Luca Zorloni
MILANO
«STRIKE

the iron while is hot». Papale papale, «batti il ferro finché è caldo». E «il ferro è caldo», riconosce il segretario di Stato americano, John Kerry, che ieri da Washington ha salutato la posa della prima pietra del padiglione degli Stati Uniti nel sito dell’Expo di Milano. C’è interesse a dire la propria sulle sfide dell’alimentazione, chiaro, ma Kerry si è soffermato soprattutto sul capitolo business, ricordando come Milano sia «nota come il motore economico d’Italia, cuore pulsante della cultura e dell’economia non solo per l’Italia ma per l’Europa, è il luogo ideale per questa Expo». E l’Expo a sua volta è il luogo ideale dove far dialogare le economie di Usa, Italia ed Europa. Non che tutto si risolva con un padiglione. Sul tavolo di Washington e Bruxelles è ancora fermo il Ttip, il trattato transatlantico sul libero scambio tra Usa e Ue, e su alcune voci — vedi agricoltura, energia e servizi finanziari — i due continenti sono ancora su posizioni distanti. Tanto che Simone Crolla, ad della Camera di commercio americana in Italia e responsabile del padiglione Usa all’Expo, auspica che nel semestre di presidenza della Ue, «l’Italia possa raccogliere un primo accordo sui punti in comune». Da oggi iniziano i lavori di un cantiere da 45 milioni di dollari, tutti da sponsor privati. Cinque li ha già assicurati il colosso General Electric. E alla cordata si sono uniti giganti come Uvet, Du Pont, Mc Kinsey e, unica azienda non americana, Illy. «American food 2.0» è il tema del padiglione a stelle e strisce.
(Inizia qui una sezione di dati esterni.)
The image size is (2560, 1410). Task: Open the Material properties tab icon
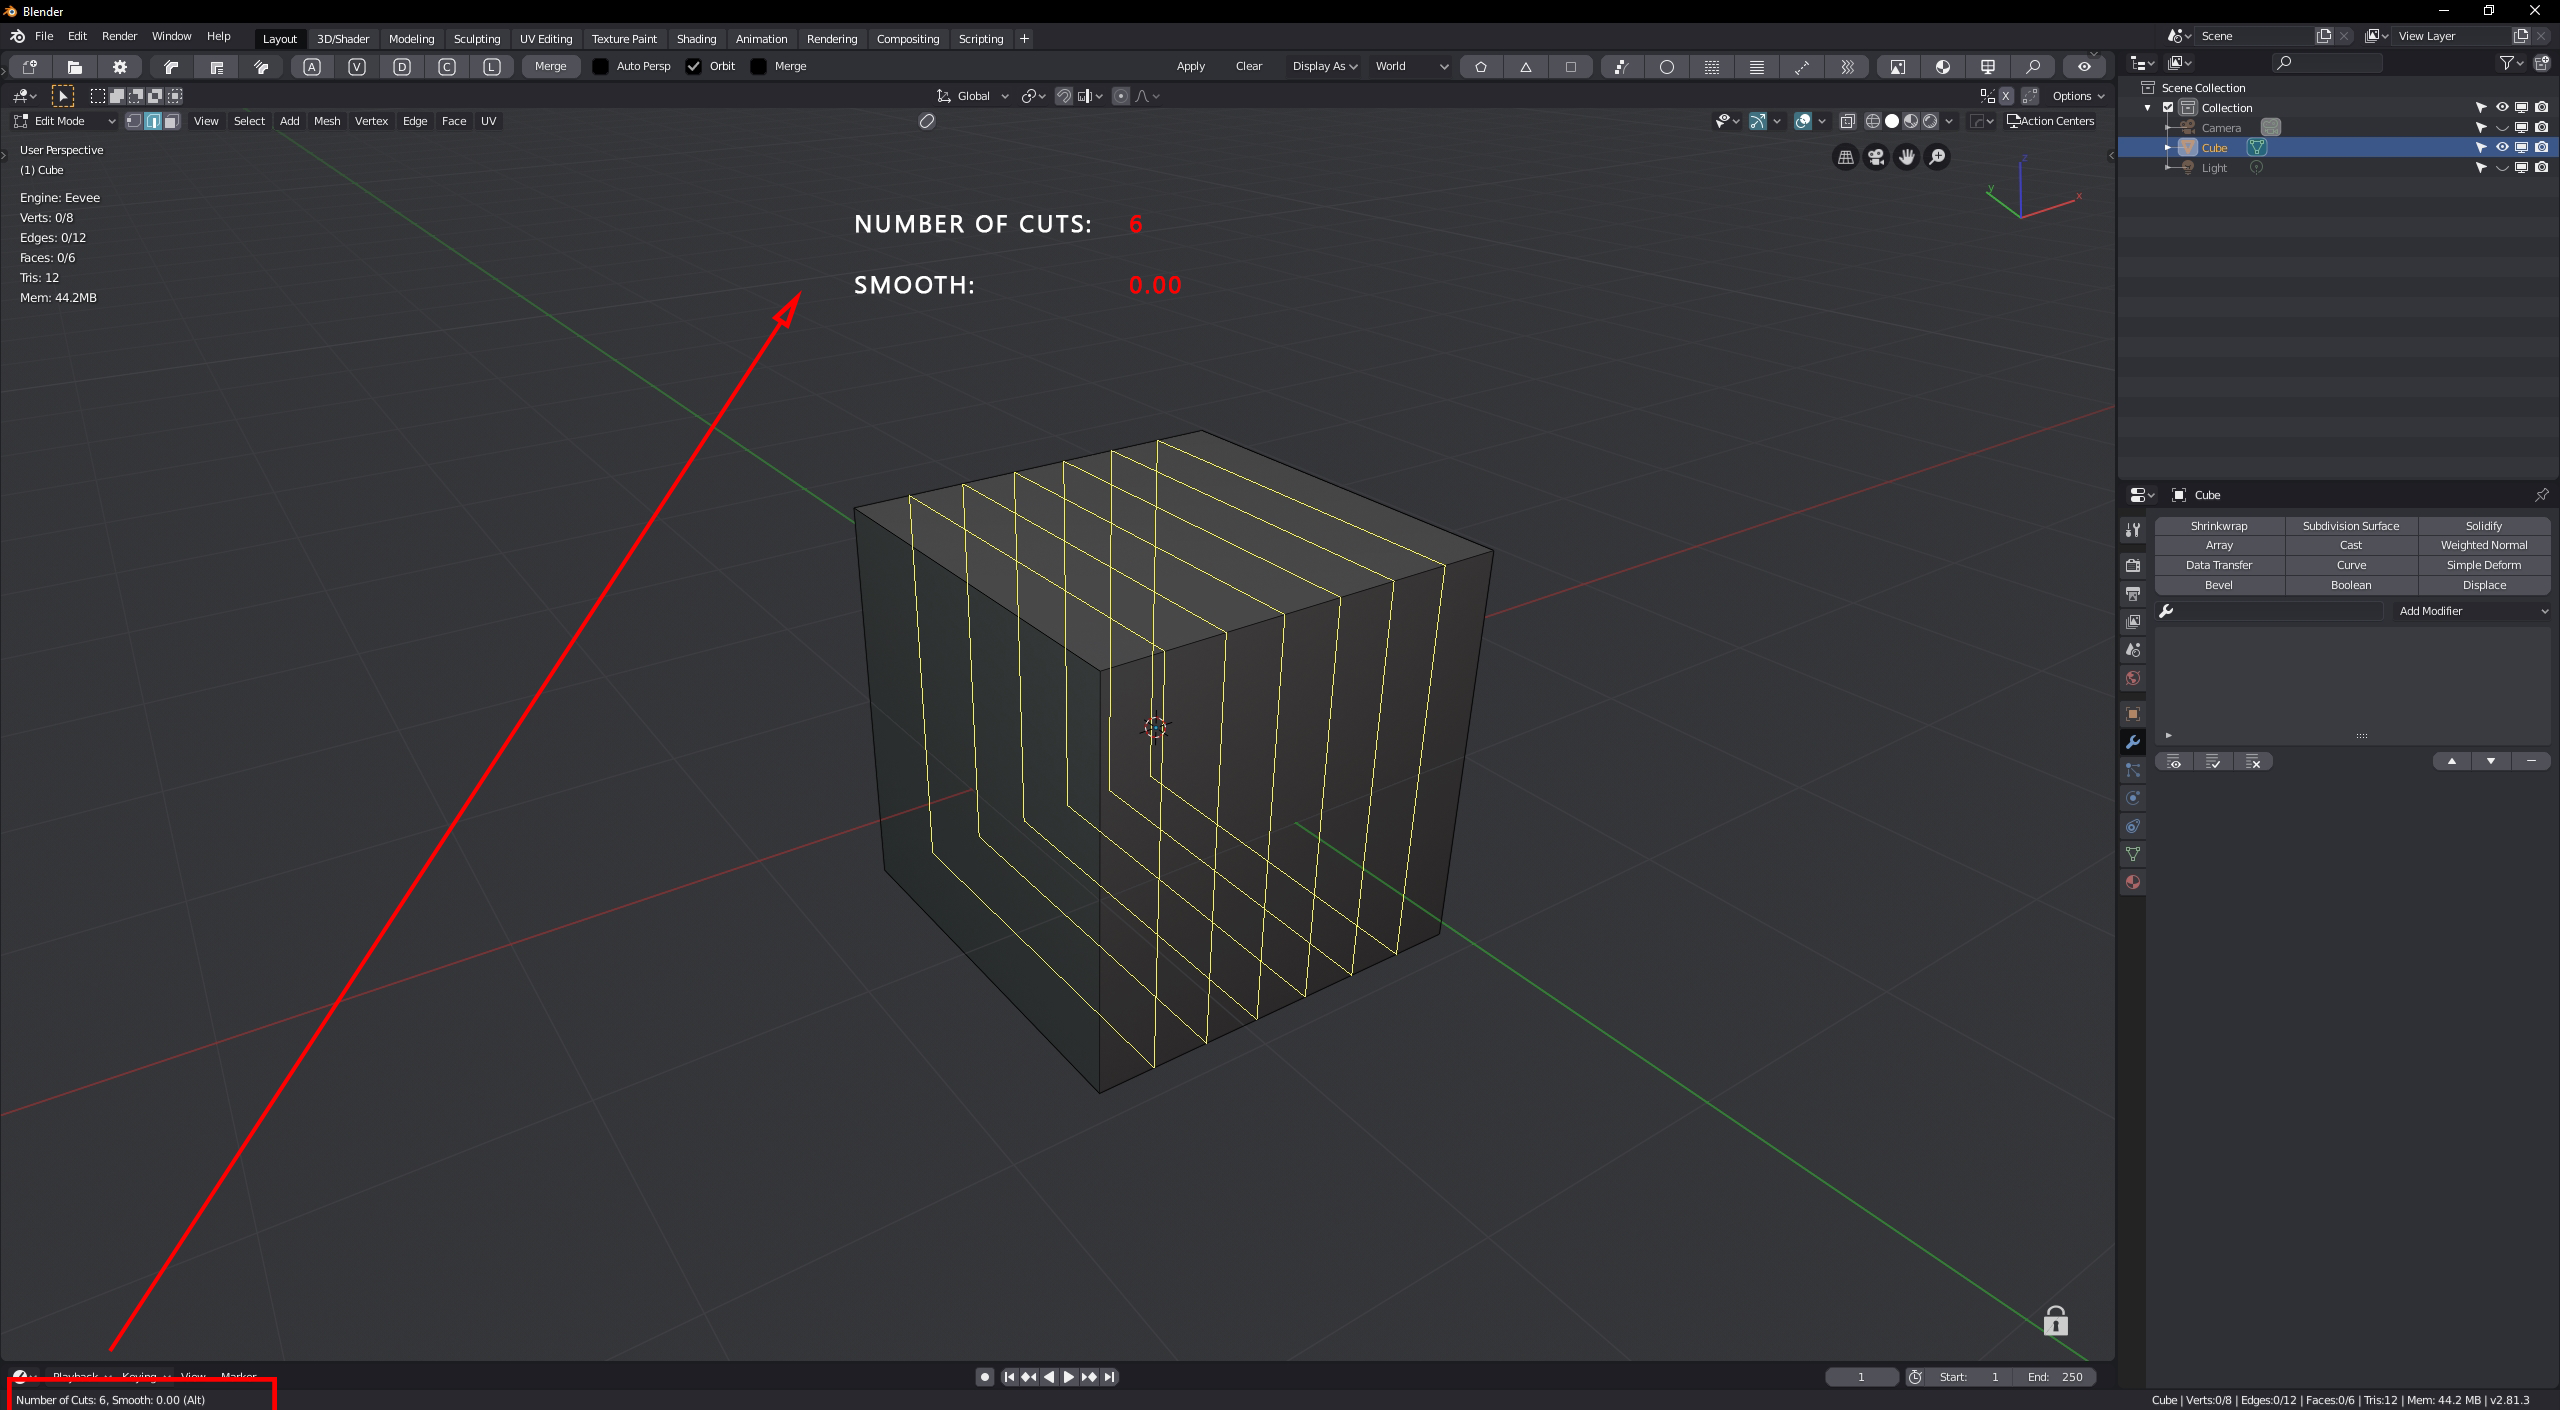pos(2133,882)
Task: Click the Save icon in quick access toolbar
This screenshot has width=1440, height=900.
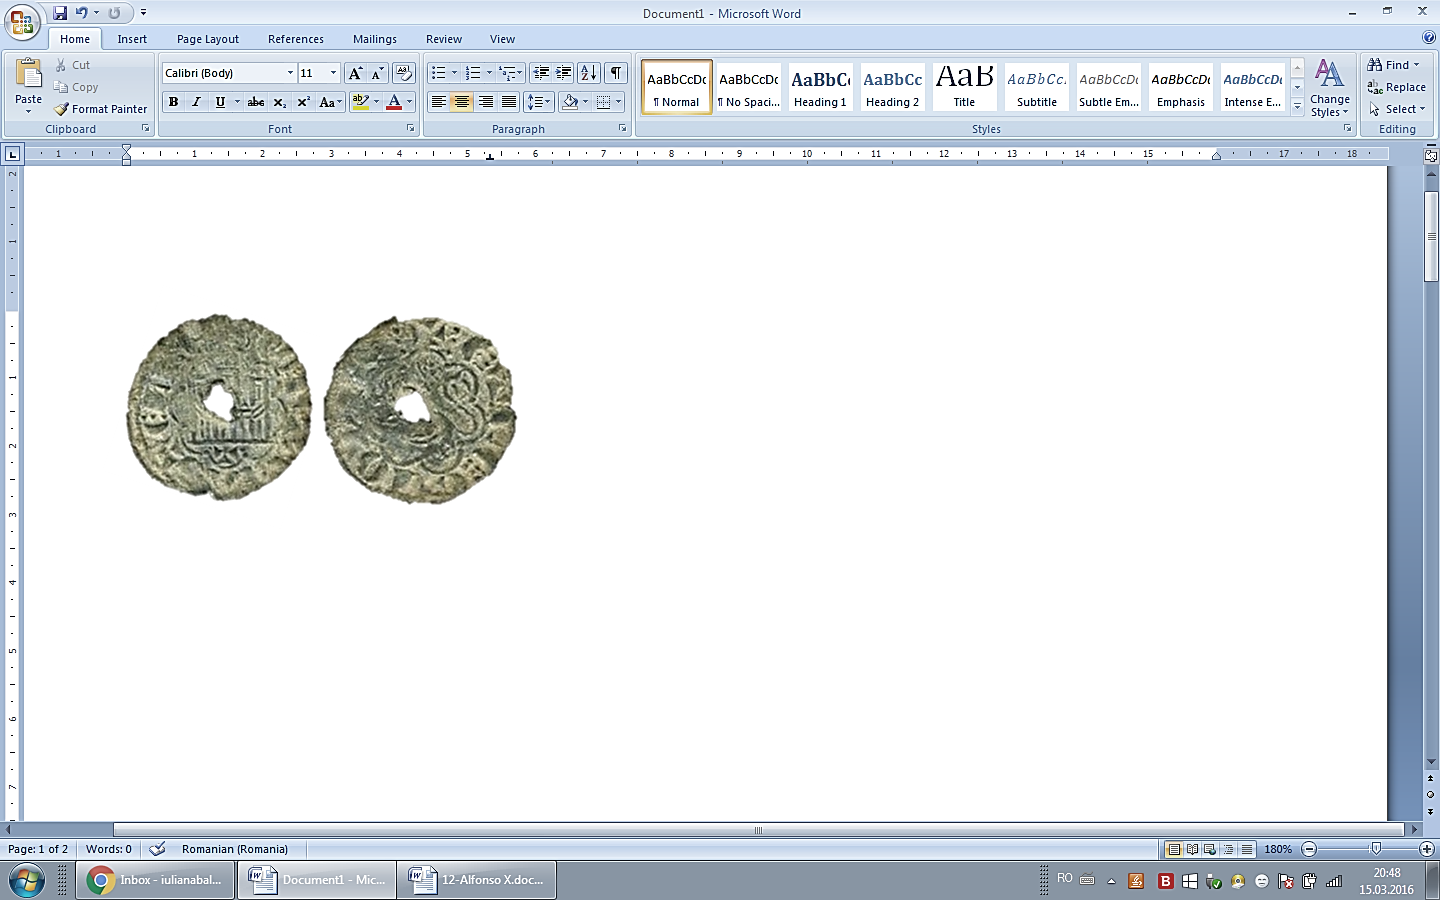Action: [x=60, y=13]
Parola d’ordine: innovazione. «È nel nostro dna», ha detto Kerry, ricordando come tra i padri della patria americani ci sia lo scienziato Benjamin Franklin.

CON GLI USA

«per 19 Paesi è finita la fase preparatoria e si accingono a completare il loro padiglione», ha spiegato ieri il commissario unico per Expo, Giuseppe Sala. Tra questi, ad esempio, Germania e Giappone. Il manager ieri ha incontrato il numero uno dell’Authority anticorruzione Raffaele Cantone e ha fatto il punto sui lavori. «Cantone ha parlato dell’affidamento del Cardo (uno degli assi centrali del sito, ndr) — ha spiegato Sala —. Ha discusso delle modalità con cui dovrà essere fatta la gara per l’affidamento».
Sala ha aggiunto che le architetture di servizio «per la parte in muratura fatta da Mantovani sono realizzate al 90 per cento, mentre per quanto riguarda il lavoro della Maltauro, arredi, bagni, legno, finiture, siamo al 10 per cento». Complessivamente, per i lavori sulla piastra «siamo al 60 per cento, con la certezza dei Paesi di potere in tre, quattro mesi montare i padiglioni». Per il commissario «il grosso della piastra è fatto. Mi spingo a dire che sono assolutamente certo che arriveremo in tempo. Dovremo poi misurarci con la criticità dell’arrivo di molti Paesi da agosto».